TE BESTUDEREN TEKST:
____
Koperwiek in: C. Nozeman, M. Houttuyn, C. Sepp, J.C. Sepp: Nederlandsche vogelen volgens hunne huishouding, aert en eigenschappen beschreeven KOD 041 G 01 |
Nozeman schrijft dat de koperwiek “die onder onze Inboorlingen mag geteld worden, dewyl hy hier in ’t Vaderland zoowel als elders, meermaelen bevonden wordt te broeden …”. Zo maakt Nozeman melding van een nest van een koperwiek dat hij eind maart 1763 vond “in een op ’t stille achterland van onzen tuin (even buiten Rotterdam) tusschen de mik van een’ ouden Elzenboom …”. En een jaar later weer: "Gelyk wy ook in 't volgend jaer niet verre van daer, op de belommerde Buitenplaets Maeszicht, het zelfde zagen, tusschen de knoetsen van eenen Willigenboom. Sedert hebben wy 'er aldaer meermaelen in de Lente waergenomen; inzonderheid naedat het op die Buitenplaets is in gebruik geraekt de Vlier- en Lysterbeziën niet van de boomen te plukken; het welk geleegenheid heeft gegeeven, dat aldaer deeze Vogels, meer of min in getal, zig den geheelen winter door onthouden."
In onze tijd is deze vogel alleen nog als doortrekker en wintergast in Nederland te zien van september tot mei, met name in de buurt van besdragende struiken. Zijn fluitende roep is vaak te horen tijdens de trek in oktober/november, als hij - met name 's nachts - in grote groepen over ons land trekt. Als het bij ons te koud wordt trekt hij verder zuidwaarts of verplaatst hij zich naar de stad waar het minder koud is.
____
OPDRACHT 1: Vat de tekst over de koperwiek alsjeblieft samen in twee zinnen.
OPDRACHT 2: Werk de tekst over de koperwiek bij: schrijf alles van "In onze tijd" tot en met "minder koud is." opnieuw uit, met "wintervogel" in plaats van "wintergast".

AANGELEVERD MATERIAAL:
____
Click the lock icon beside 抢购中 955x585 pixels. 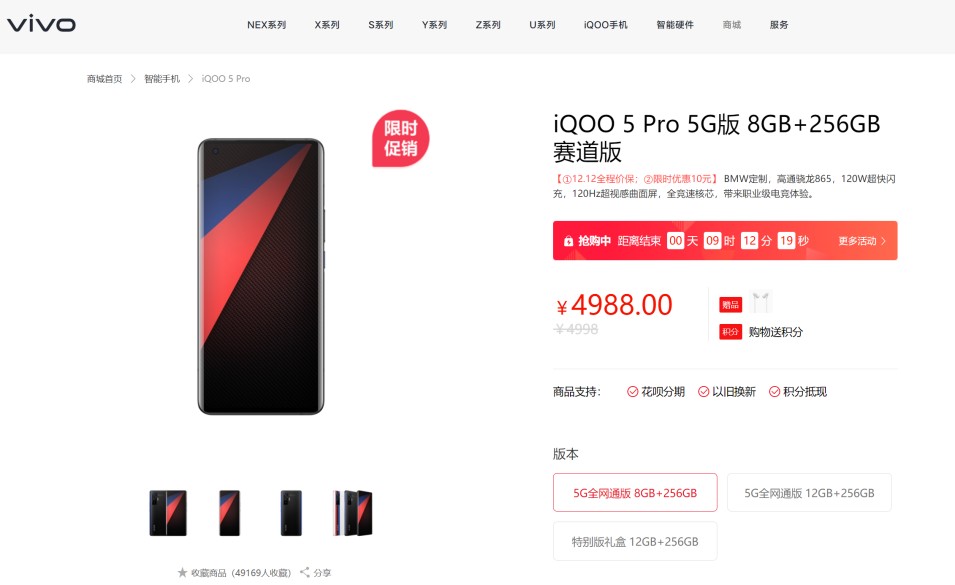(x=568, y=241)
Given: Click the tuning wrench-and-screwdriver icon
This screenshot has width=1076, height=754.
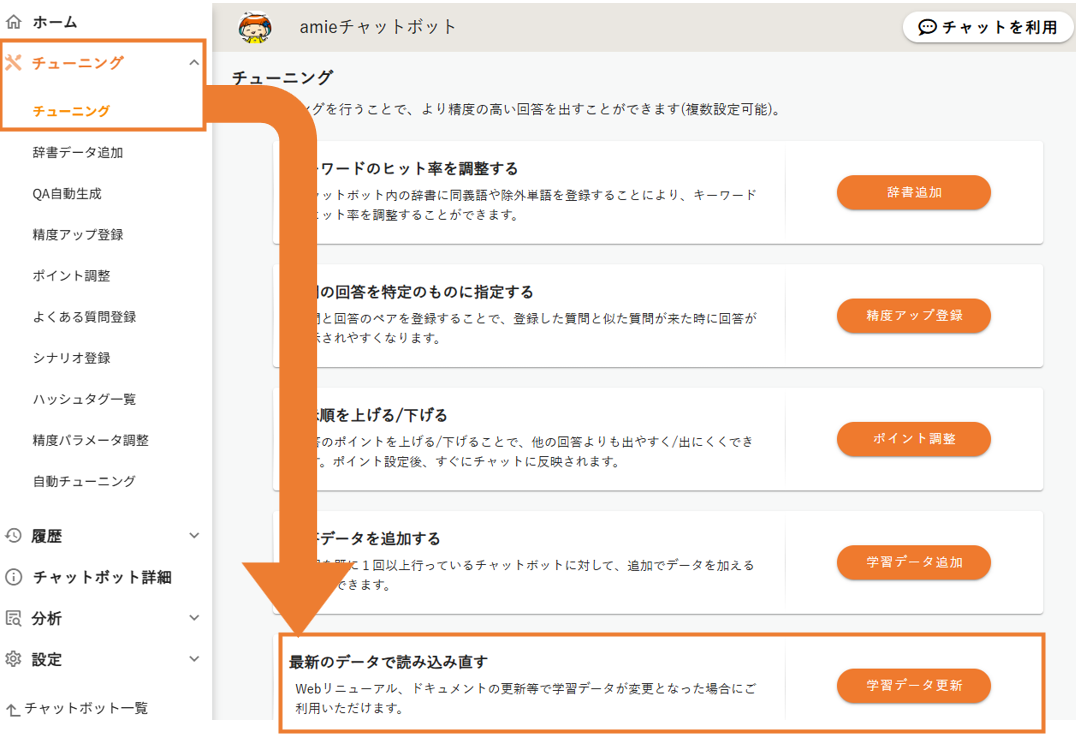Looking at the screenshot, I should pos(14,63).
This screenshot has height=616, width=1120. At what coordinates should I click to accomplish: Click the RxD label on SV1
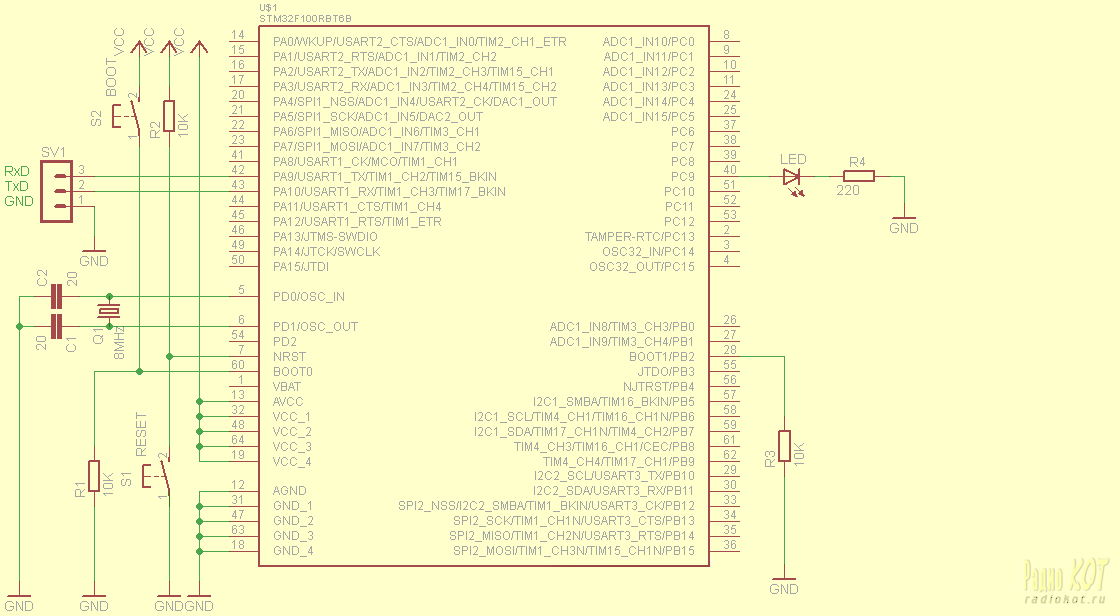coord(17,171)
____
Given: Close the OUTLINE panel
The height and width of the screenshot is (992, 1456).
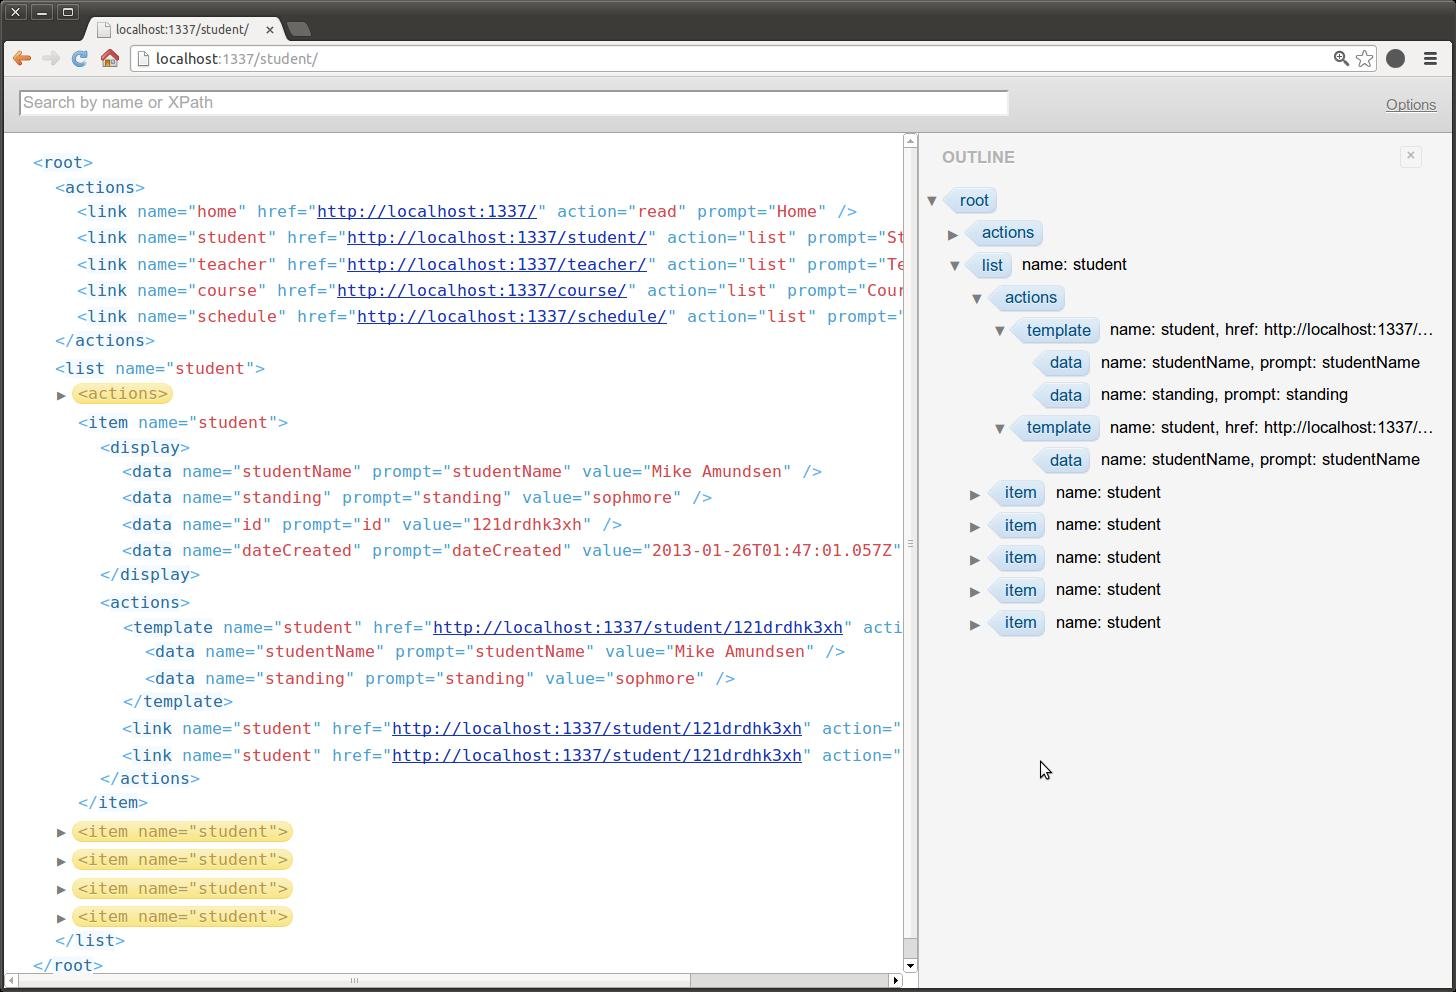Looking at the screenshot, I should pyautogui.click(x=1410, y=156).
____
ANTWOORD 1: Nozeman rekent de koperwiek tot de vogels die in Nederland broeden en meldt een nest dat hij eind maart 1763 even buiten Rotterdam in een oude elzenboom vond, en een jaar later hetzelfde op de buitenplaats Maeszicht in een wilgenboom. Tegenwoordig is de koperwiek in Nederland alleen nog als doortrekker en wintergast te zien van september tot mei, vooral bij besdragende struiken.

ANTWOORD 2:
In onze tijd is deze vogel alleen nog als doortrekker en wintervogel in Nederland te zien van september tot mei, met name in de buurt van besdragende struiken. Zijn fluitende roep is vaak te horen tijdens de trek in oktober/november, als hij - met name 's nachts - in grote groepen over ons land trekt. Als het bij ons te koud wordt trekt hij verder zuidwaarts of verplaatst hij zich naar de stad waar het minder koud is.